The writing whs acknowledged but not recorded. The tires mentioned in the schedule remained in the possession of the insolvent company and the receiver took and sold them for $7,000. The receiver has refused to pay this sum over to the trust company and his ruling is before me for review.

The instrument upon which the trust company relies was given, as indicated on its face, as collateral security for a pre-existing debt and is, in legal effect, a chattel mortgage, and as it was not “accompanied by an immediate delivery, and followed by an actual and continued change of possession of the things mortgaged,” it is void, under our Chattel Mortgage act (1 Comp. Stat. p. 463), as against the receiver and the creditors whom he represents. Button Company v. Speilmann, 50 N. J. Eq. 120; Hastings v. Fithian, 71 N. J. Law 311.

The paper writing as a transfer of property, whether it be regarded as a bill of sale or chattel mortgage, is also void under our Corporation act because it was given at a time when the Stanwood company was insolvent. Section of the act (2 Comp. Stat. p. 1638), provides:

“Whenever any corporation shall become insolvent or shall suspend its ordinary business for want of funds to carry on the same, neither the directors nor any officer or agent of the corporation shall sell, convey, assign or transfer any of its estate, effects, choses in action, goods, chattels, rights or credits, lands or tenements; nor shall they or either of them make any such sale, conveyance, assignment or transfer in contemplation of insolvency, and every such sale, conveyance, assignment or transfer shall be utterly null and void as against creditors; provided, that a tona fide, purchase for a valuable consideration, before the corporation shall have actually suspended its *632ordinary business, .by any person without notice of such insolvency or of the sale being made in contemplation of insolvency, shall not be invalidated or impeached.”

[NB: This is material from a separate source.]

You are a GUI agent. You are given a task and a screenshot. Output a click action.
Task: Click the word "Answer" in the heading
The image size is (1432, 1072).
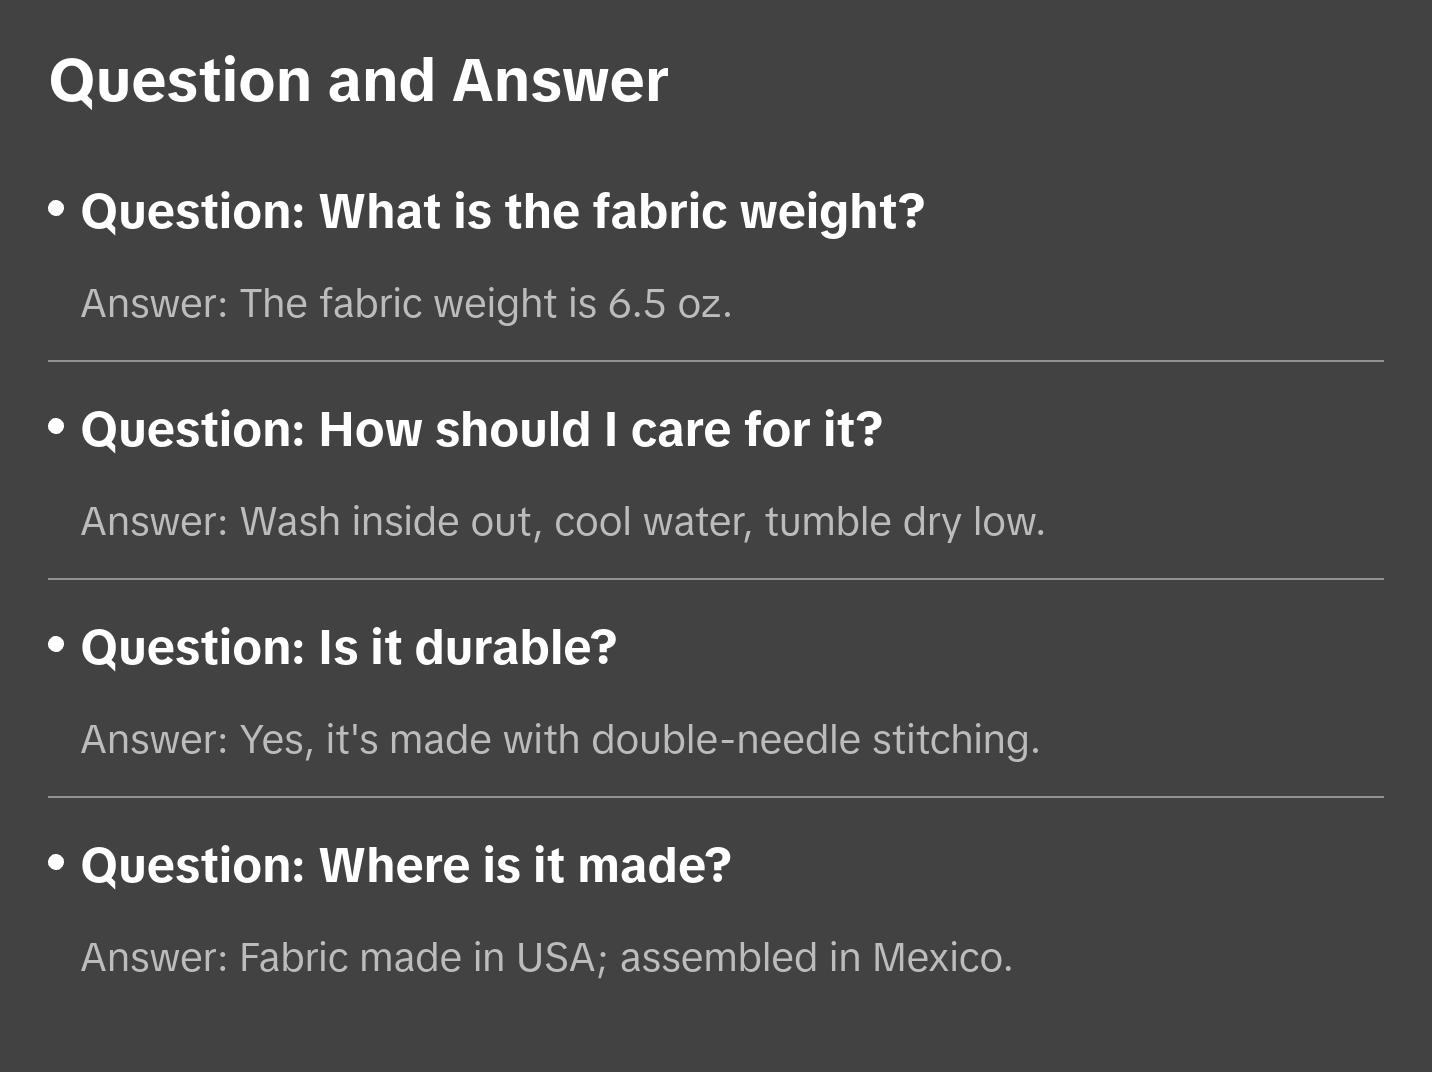tap(560, 80)
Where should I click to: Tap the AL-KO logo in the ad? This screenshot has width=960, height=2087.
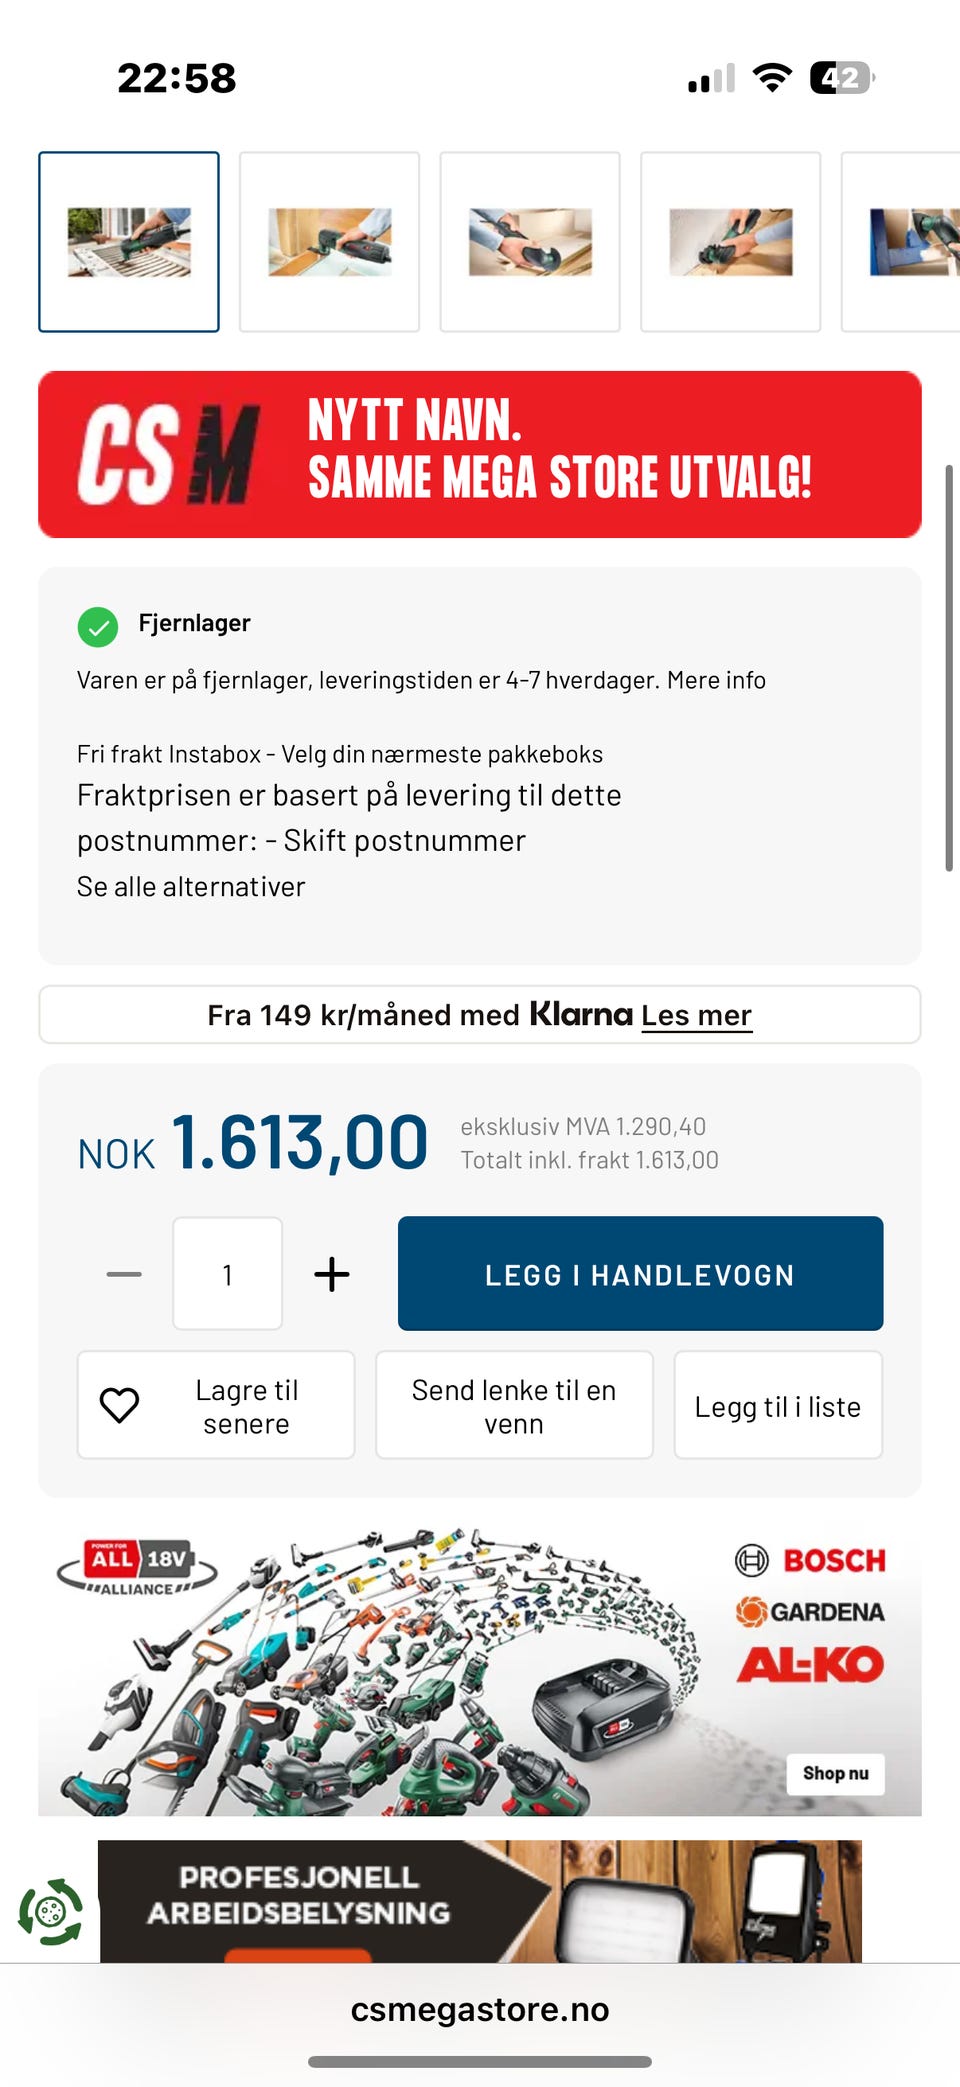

The trust company does not come within the proviso of the act, because the document was given to secure a pre-existing debt, Trust Company v. Trustees of William F. Fisher & Co., 67 N. J. Eq. 602; Agnew Company v. Paterson Board of Education, 83 N. J. Eq. 49; affirmed, Ibid. 336, 339, and also because the trust company had notice of the insolvency. In the agreed state of facts it is stipulated that the Stanwood company was insolvent, but that this was not known to the trust company. It may be that the trust company had not actual notice of the insolvency, but it seems to me nothing can be plainer, from the fact that the Stanwood company’s bank account was overdrawn and it could not make good, than that the trust company had constructive notice.

Inability to meet current obligations as they fall due through lack of cash or credit is insolvency.

The receiver’s ruling is sustained.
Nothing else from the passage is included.